Open Vykori opened 7 years ago

Vykori commented 7 years ago

Apologies if this isn't the correct place to post something like this. This is more of a suggestion/enhancement.

I'm using BizHawk version 1.12.0, on Windows 10

There are 2 reasons I'd like to have fullscreen. One reason is for lower latency (fullscreen programs avoid Windows' vsync with aero enabled), and the other reason is a little silly...
I have a monitor with Nvidia G-sync support, which synchronizes the refresh rate of your monitor to the FPS of whatever fullscreen program is running. The NES runs at slightly below 60fps, and I'd like to use G-sync with BizHawk to avoid small framerate hitches caused by the NES framerate not matching my monitor refresh rate.
Within Nvidia control panel, there is a setting to enable G-sync for fullscreen as well as windowed programs. But even with that enabled, I've had no success getting my monitor to sync with bizhawk.
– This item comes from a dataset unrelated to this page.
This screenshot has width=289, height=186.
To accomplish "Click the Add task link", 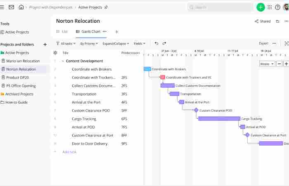I will pyautogui.click(x=69, y=152).
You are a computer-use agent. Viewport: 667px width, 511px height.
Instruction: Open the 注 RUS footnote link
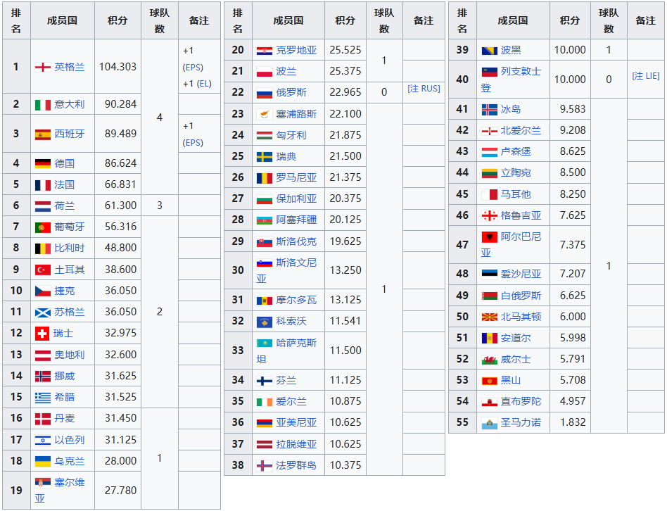click(424, 89)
In BizHawk's display configuration, within the "Window" tab, there's a setting called "Enable Windows Fullscreen Hacks", and a description that explains that it prevents the program from going into "actual fullscreen". Even with that setting enabled or disabled, I still can't achieve real fullscreen.
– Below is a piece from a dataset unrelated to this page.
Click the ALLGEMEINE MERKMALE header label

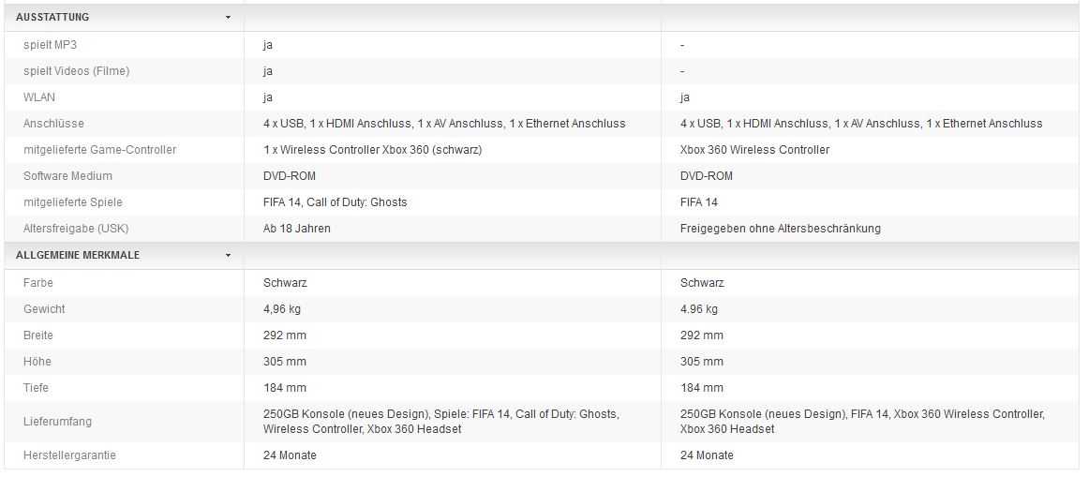(x=78, y=255)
zeromus commented 7 years ago

Bizhawk will probably never have a true fullscreen option. However, it might if I can confirm that it's needed to make gsync or freesync work. I don't have a monitor supporting either so I haven't researched it yet. I wonder how nvidia knows which program to pay attention to when enabling gsync for windowed programs? What if you run two programs at once windowed?

But it doesn't matter: In bizhawk you can fix scrolling hiccups by choosing "vsync throttle". However, vsync is broken by many GPUs so I don't know how well it works in any particular case.

Note that you will NOT want vsync throttle enabled if youre trying to get gsync or freesync to work. That's my understanding anyway, but I don't have an encyclopedic knowledge of the chess moves required to defeat the GPU driver like PC gamers do.

Vykori commented 7 years ago

well I can't speak for freesync but I'd be happy to test any gsync stuff for you

about your question with what would happen with 2 windowed games running at the same time, gsync just syncs to whatever program is currently in focus. that has always worked fine, but usually gsync won't activate on "normal" programs (notepad or chrome, for example), probably to prevent the monitor from dipping to the minimum supported refreshrate (I think 12hz in my case) when the program isn't updating anything. I don't know what triggers gsync to enable or not. I always just assumed if the current program was using directX or openGL or something, then it's considered a "game" and gsync turns on, but that doesn't seem to be the case.

I just quickly tested, and gsync still doesn't want to turn on when I switch bizhawk to openGL or GDI+ mode.

in directX mode, vsync throttle (with vsync enabled or disabled) just causes the game to run at 144fps, which is my monitor refreshrate when G-sync isn't active. (in openGL or GDI+, it just goes unthrottled and shoots off to some hundreds of FPS. I assume that means it doesn't work). I could set my monitor to 60hz to actually be able to play with vsync throttle on, but the NES won't be running quite at native speed (only 0.164% difference, but still) and it'd be a bother to change back and forth from 60hz to [my normal setting]hz every time I want to use bizhawk

so yes, frame syncing works with vsync throttle, however it's really more of a workaround to get frame syncing working on my gsync monitor, which at this point is acting as a perfectly typical monitor without gsync.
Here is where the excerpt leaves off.